Publié le 07 septembre 2012 par Egea

Colin l'hermet, qui commente régulièrement mes billets, a eu la gentillesse de m'envoyer le texte ci-dessous. Comme il est bon, j'ai jugé pertinent de le mettre en ligne... J’apprécie beaucoup son point d), vraie opération tactique...

source

O. Kempf

Je soumets à votre sagacité diverses coupures de presse, que je trouve édifiantes :

a) Un probable manque de rigueur dans une procédure de recette et d’intégration de mise à jour logicielle d’une plate-forme de messagerie vocale d’un opérateur européen des Telecom cause son indisponibilité pendant quelques heures pour env. 1 M d’abonnés. (août 2012)

b) Un ensemble de contenu d’env. 245 pages web incitant à la haine et des milliers de SMS ont répandu de fausses rumeurs faisant état de menaces de représailles envers une minorité de l’Etat d’Assam, Inde, engagée dans des affrontements locaux depuis juillet. Dépassé par cette diffusion, le gouvernement a choisi de restreindre les communications :

  • en fixant un quota de 5 à 20 SMS/j pour les 700 M d’utilisateurs de GSM ;
  • et en bloquant l’accès à env. 310 sites ou pages internet.

L’Inde accuse également un Etat voisin d’avoir encouragé cette action de désinformation qui a provoqué la fuite de 35000 personnes. (sources NYT 25/08/2012)

c) Une équipe de recherche de la soc. McAfee commence à répertorier et analyser les vulnérabilités affectant les automobiles et pouvant permettre de mener une attaque sur leur système électronique embarqué, système dont la sophistication et les capacités accrues de communication font des cibles potentielles pour des attaques ayant des effets létaux. (sources Reuters et PCpro, 20/08/2012)

d) Kaspersky, soc. de sécurité russe, identifie Gauss comme variante de Flame menant l’interception d’identifiants de connexion de clients de banques libanaises et de réseaux sociaux. Divers médias (SCMagazine et le blog du NYT) se font l’ écho de la diffusion d’un outil développé par Kaspersky pour identifier sa présence. La diffusion d’une parade peut fort bien embarquer une autre menace forgée pour l’occasion, profitant de l’inquiétude d’utilisateurs pour atteindre plus précisément des cibles de valeur.

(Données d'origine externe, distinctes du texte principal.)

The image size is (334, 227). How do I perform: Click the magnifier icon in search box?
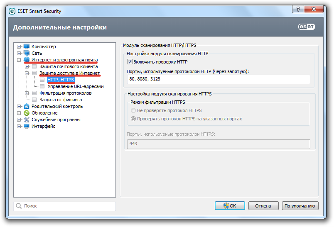click(x=18, y=206)
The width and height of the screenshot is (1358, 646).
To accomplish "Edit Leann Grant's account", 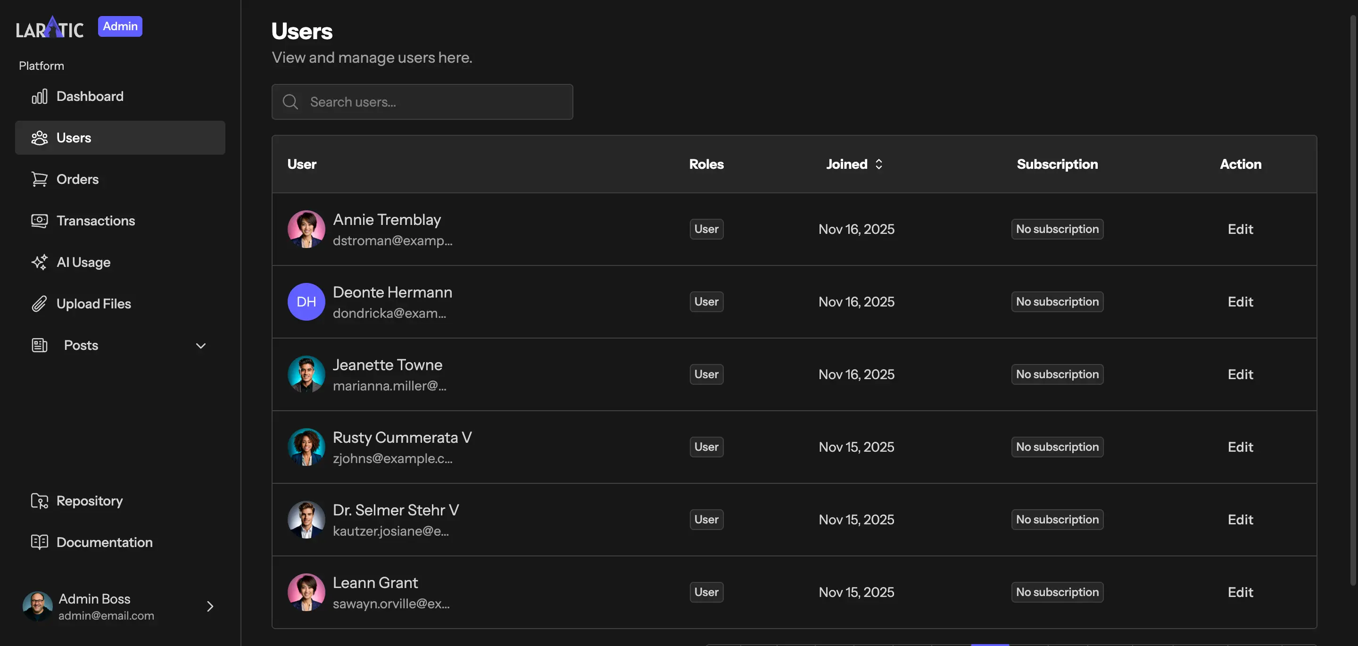I will click(1240, 592).
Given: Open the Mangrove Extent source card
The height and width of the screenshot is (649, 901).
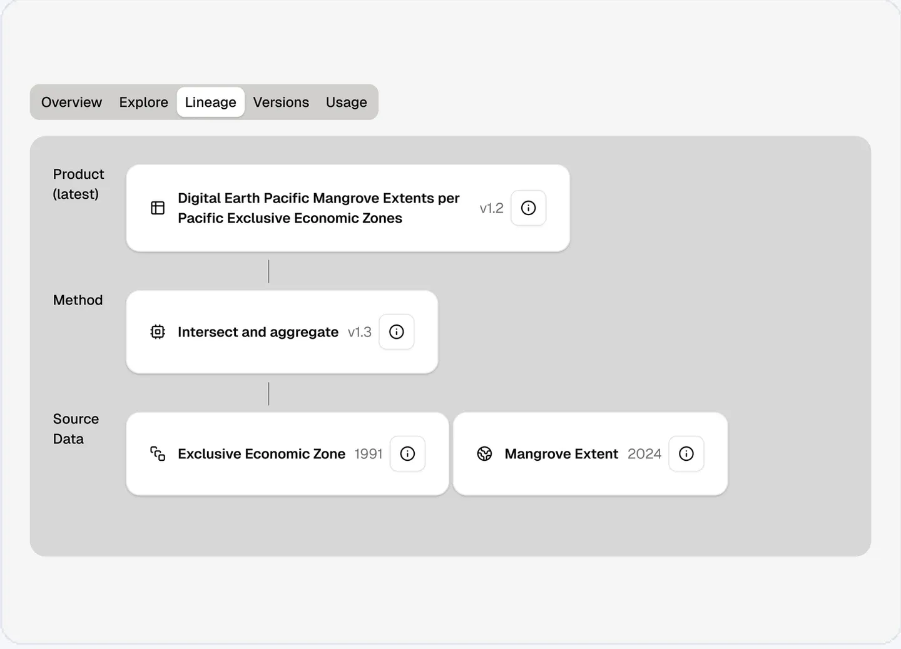Looking at the screenshot, I should click(590, 454).
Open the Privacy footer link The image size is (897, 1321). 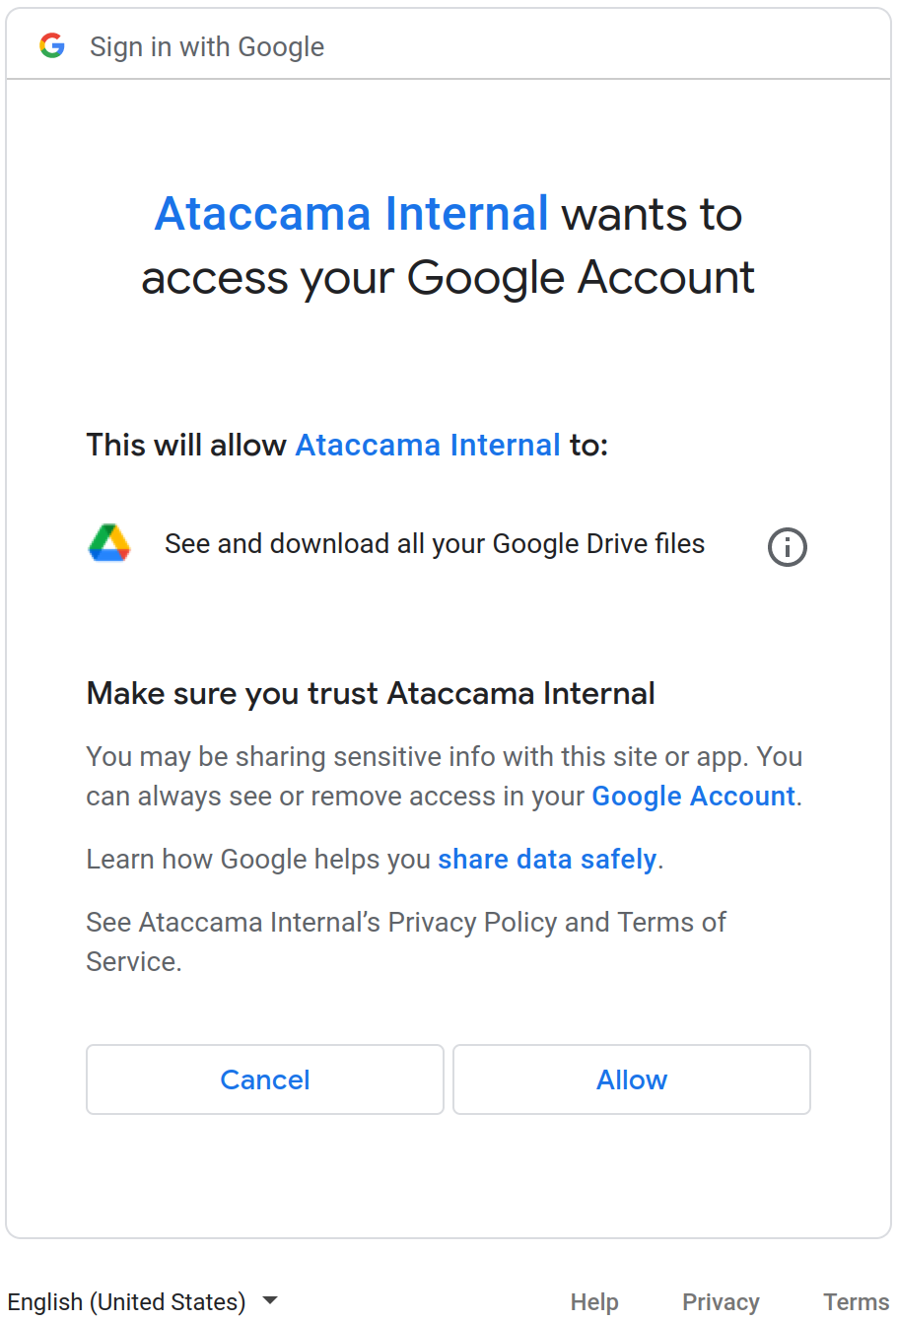[x=721, y=1302]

e) L’USAF et l’US Army lancent un pré-appel d’offres en vue de la consolidation de leur concept de lutte informatique offensive LIO par des scénarios de :

  • . destruction et/ou interdiction d’accès ;
  • . dégradation ;
  • . compromission ;
  • . leurrage ;
  • . usurpation de systèmes d’information adverses.

(source Federal Business Opportunities 28/08/2012)

f) Une soc. spécialisée dans les logiciels de sécurité publie les détails d’une vulnérabilité affectant des outils d’attaque en déni de service DoS, ouvrant la voie à une possible cyber-riposte (riposte par ailleurs illégale dans nombre de législations nationales, en France l’Art.323-1 du code pénal prévoit une amende de 300 000 € et 2 ans de prison). Cette vulnérabilité découverte permettrait une contre attaque débouchant sur la prise de contrôle de la machine attaquante et l’accès à ses fichiers, tout en faisant cesser l’agression. (sources Prolexic 14/08/2012 et ComputerWorld 15/08/2012)

commentaires :

a) tendrait à illustrer l’impact sur la population civile d’une chute des services de communication : une large population touchée par la rupture d’un service véritablement secondaire, mais dont l’indisponibilité pourrait être ressentie comme grave dans une société douillettement engoncée dans ses habitudes. Plus une société est gagnée par des comportements émolients, plus elle est sensible à des attaques d’ordre secondaire.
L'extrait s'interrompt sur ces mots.